30:40 Dead Man's Hill, Lakes of Sacrifice (CD 2 of 2)
30:36 Seelenthron, Heimkehr
30:33 Deutsch Nepal & The Moon Lay Hidden Beneath a Cloud, A Night in Fear
30:18 Westwind, Everyone Can Be a Dictator
30:17 Fin de Siècle, Bleu Élégiaque
29:55 Keef Baker, Pure Language
29:52 Semper Eadem, Divagations Esthétiques
29:51 yelworC, Blood in Face
29:45 Rukkanor, Ende
29:42 Sigrun Heid, Werkmeister
29:41 The Joy of Nature, The Shepherd's Tea
29:22 AM Inc., Feuchte Hosen
29:13 Z Prochek, In My Mind

27 August 2007

New arrival! 65 minutes, 13 seconds

Max Richter
Memoryhouse


Back from a short vacation, and I'm tanned, rested, and ready. Actually, no. More like sunburned, exhausted from a grueling five-hour drive home, and mentally unprepared to return to the working world. In that last respect, I guess it's no different from any given Monday. But while it was nice to be on vacation, I must admit I missed listening to music, so it's not so bad to be back home. The CDs are always happy to see me. And unlike a dog, they don't jump on you and lick you. I like that about them. They're very independent.

Max Richter: Kind of on the ambient side of the spectrum, and I've been collecting a bit more ambient music lately. I'm ashamed to tell you how much I paid for this CD, but suffice it to say it's a rare-ish recording and I paid accordingly. No regrets. Recorded with the BBC Philharmonic, Memoryhouse has a nice array of active peaks and more tranquil valleys--more overtly soundtrackish than most other ambient recordings. His other discs are worth checking out as well: Songs from Before and The Blue Notebooks. I think so far I like those better than Memoryhouse, but I need more time with it to be sure.

Let's just say it rates, um, a little lower on the Richter scale. (Ugh. Sorry.)

Also today:

32:06 October Falls, Marras
32:05 Most of the Taciturn, Silent Accuser
32:02 Laibach, Macbeth
32:01 Autopsia, Death Is the Mother of Beauty
New arrival! 61:15 Inner Vision Laboratory, Insane Reality
New arrival! 60:47 Loscil, Submers
New arrival! 58:06 Schallfaktor, End of Love
New arrival! 50:02 Wappenbund, Schlacht: The Final Chapter & Blood & Fire
32:01 Oda Relicta, The Crown & the Plough
32:00 Anassane, Lyra

22 August 2007

33 minutes, 24 seconds

Attrition
Eternity


Does it seem as though at least a third of Attrition's recent output consists of classical interpretations of their older material? Maybe it's just me. No complaints: I like their older material just fine, and the addition of Franck Dematteis's moody viola playing was a stroke of genius. But at the same time, it'd be great to see them approach the heights of 1991's A Tricky Business again.
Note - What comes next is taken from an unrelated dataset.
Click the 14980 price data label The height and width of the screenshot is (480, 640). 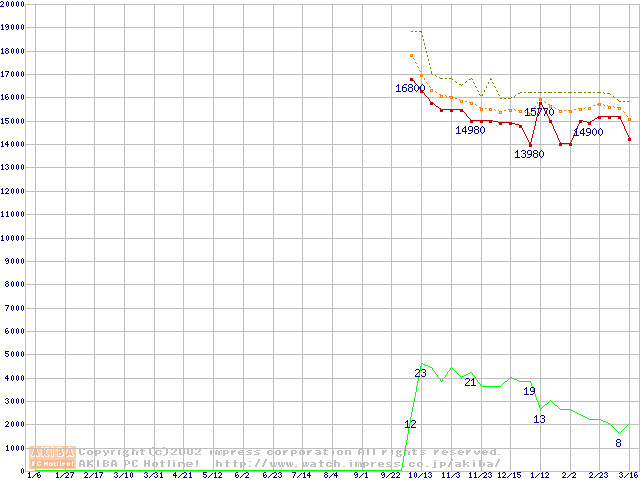[470, 130]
In other news, no Total Time for the next few days. I'm off to the Oregon Coast with Mrs. Total Time and her twin sister to celebrate their birthday and bask in the few remaining days of sun in the Pacific Northwest. So, for me, a reluctant vacation from music, but an enthusiastic break from the World's Most Boring Software Company®. For you, well, which other dull blog will you force yourself to read in the meantime?

Also today:

33:16 DavaNtage, Conference
33:09 Morrissey, Kill Uncle
32:58 In Strict Confidence, The Serpent's Kiss (CD 2 of 3)
32:47 Cocteau Twins, Victorialand
32:46 Grabesmond, Mordenheim
32:42 In Strict Confidence, The Serpent's Kiss (CD 1 of 3)
New arrival! 69:47 Slow Six, Nor'easter
32:34 Helium Vola, In Lichter Farbe Steht der Wald
32:29 Cherche-Lune, Dun Emrys
32:22 Karjalan Sissit, Tanssit on Loppu Nyt
32:18 Shnarph!, Atmen

21 August 2007

34 minutes, 9 seconds

Ringtailed Snorter
Revealing Obstacles


More Ringtailed Snorter! Only this time, it's their first EP, a.k.a. the one with the less embarrassing title. All instrumental too, so no awkward lyrics that may or may not be about child abuse (see yesterday's post). Bit of a relief, to tell you the truth. Don't get me wrong; I enjoy music that traffics in ambiguity, but politically dodgy songs are way less ooky than songs about pedophilia, even if they're songs against pedophilia. Which I think they are. Aren't they?

Also today:

34:07 Hocico, Aquí y Ahora en el Silencio
34:03 Parzival, Anathema Maranatha
33:52 Code Industry, Method of Assembly
33:50 TWZ, B-Sides 0
33:49 Maelifell, Eternité
33:42 Covenant, Ritual Noise
New arrival! 44:30 Phragments, The Burning World
33:38 Amduscia, Mùsica de Ambientaciòn Demencial
33:33 Rising Shadows, Falling Deep Within
33:30 Grendel, Soilbleed
33:26 Dresden, Codex
33:25 Cranes, La Tragédie d'Oreste et Électre
33:25 Elijah's Mantle & Ozymandias, The Soul of Romanticism

20 August 2007

35 minutes, 19 seconds

Ringtailed Snorter
Sexual Child Abuse


Ringtailed Snorter was a side project of André Schmechta's main band, X Marks the Pedwalk, and released only two EPs, this one (from 1993) being the most recent. Difficult subject matter to cover, as you can judge from the title alone--even for a dark electronic band. Making matters murkier is the lack of a lyric sheet in the CD insert, not to mention the fact that about half the songs are minimalist instrumental soundscapes.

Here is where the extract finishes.